# Предоставленный текст:
Этот текст Борхеса заставил меня долго смеяться, но при этом я испытывал вполне определенную, трудно преодолимую неловкость, обусловленную, может быть, тем, что вслед за смехом рождалось подозрение, что существует худший беспорядок, чем беспорядок неуместного и сближения несовместимого. Это беспорядок, высвечивающий фрагменты многочисленных возможных порядков в лишенной закона и геометрии области гете-роклитного; и надо истолковать это слово, исходя непосредственно из его этимологии, чтобы уловить, что явления здесь положены , расположены , размещены в настолько различных плоскостях, что невозможно найти для них пространство встречи, определить общее место для тех и других. Утопии утешают: ибо, не имея реального места, они тем не менее расцветают на чудесном и ровном пространстве; они распахивают перед нами города с широкими проспектами, хорошо возделанные сады, страны благополучия, хотя пути к ним существуют только в фантазии. Гетеротопии тревожат, видимо, потому, что незаметно они подрывают язык; потому что они мешают называть это и то; потому что они разбивают нарицательные имена или создают путаницу между ними; потому что они заранее разрушают синтаксис , и не только тот, который строит предложения, но и тот, менее явный, который сцепляет слова и вещи (по смежности или противостоянию друг другу). Именно поэтому утопии делают возможными басни и рассуждения: они лежат в фарватере языка, в фундаментальном измерении фабулы.; гетеротопии (которые так часто встречаются у Борхеса) засушивают высказывание, делают слова автономными; оспаривают, начиная с ее основ, всякую возможность грамматики; они приводят к развязке мифы и обрекают на бесплодие лиризм фраз.

# Исходные материалы:
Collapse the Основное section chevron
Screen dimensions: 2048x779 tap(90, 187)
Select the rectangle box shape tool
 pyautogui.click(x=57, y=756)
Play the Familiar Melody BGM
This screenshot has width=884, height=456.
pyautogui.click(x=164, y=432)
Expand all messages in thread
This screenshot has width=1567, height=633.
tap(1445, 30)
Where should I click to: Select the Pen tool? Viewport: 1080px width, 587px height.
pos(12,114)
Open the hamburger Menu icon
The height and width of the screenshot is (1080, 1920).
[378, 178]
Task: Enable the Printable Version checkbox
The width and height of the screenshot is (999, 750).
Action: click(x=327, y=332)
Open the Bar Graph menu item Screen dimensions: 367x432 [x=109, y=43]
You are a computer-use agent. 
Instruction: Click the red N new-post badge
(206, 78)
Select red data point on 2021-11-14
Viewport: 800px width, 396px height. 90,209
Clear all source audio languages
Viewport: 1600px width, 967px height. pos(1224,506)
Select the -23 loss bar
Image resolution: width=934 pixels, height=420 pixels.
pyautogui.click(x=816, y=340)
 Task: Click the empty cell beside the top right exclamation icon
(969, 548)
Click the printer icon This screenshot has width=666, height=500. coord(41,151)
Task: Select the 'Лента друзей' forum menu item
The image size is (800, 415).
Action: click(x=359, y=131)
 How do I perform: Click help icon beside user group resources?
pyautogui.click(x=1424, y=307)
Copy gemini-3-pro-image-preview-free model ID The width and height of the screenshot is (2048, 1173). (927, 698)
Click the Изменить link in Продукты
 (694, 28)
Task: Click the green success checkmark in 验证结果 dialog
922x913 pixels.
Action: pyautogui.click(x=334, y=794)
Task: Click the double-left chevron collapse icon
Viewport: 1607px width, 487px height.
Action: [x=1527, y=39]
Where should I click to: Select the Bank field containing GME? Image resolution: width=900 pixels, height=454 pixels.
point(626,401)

# Задание 1:
Перечислите все причины, по которым, согласно фрагменту об утопиях и гетеротопиях, гетеротопии тревожат.
# Задание 2:
Замените «Select» на «Choose» в записях, начиная со строки с «Task: Click the double-left» и до самого конца записей, и приведите только этот участок.

# Полный ответ 1:
- незаметно подрывают язык;
- мешают называть это и то;
- разбивают нарицательные имена или создают путаницу между ними;
- заранее разрушают синтаксис, причем не только тот, который строит предложения, но и тот, менее явный, который сцепляет слова и вещи.

# Полный ответ 2:
Task: Click the double-left chevron collapse icon
Viewport: 1607px width, 487px height.
Action: [x=1527, y=39]
Where should I click to: Choose the Bank field containing GME? Image resolution: width=900 pixels, height=454 pixels.
point(626,401)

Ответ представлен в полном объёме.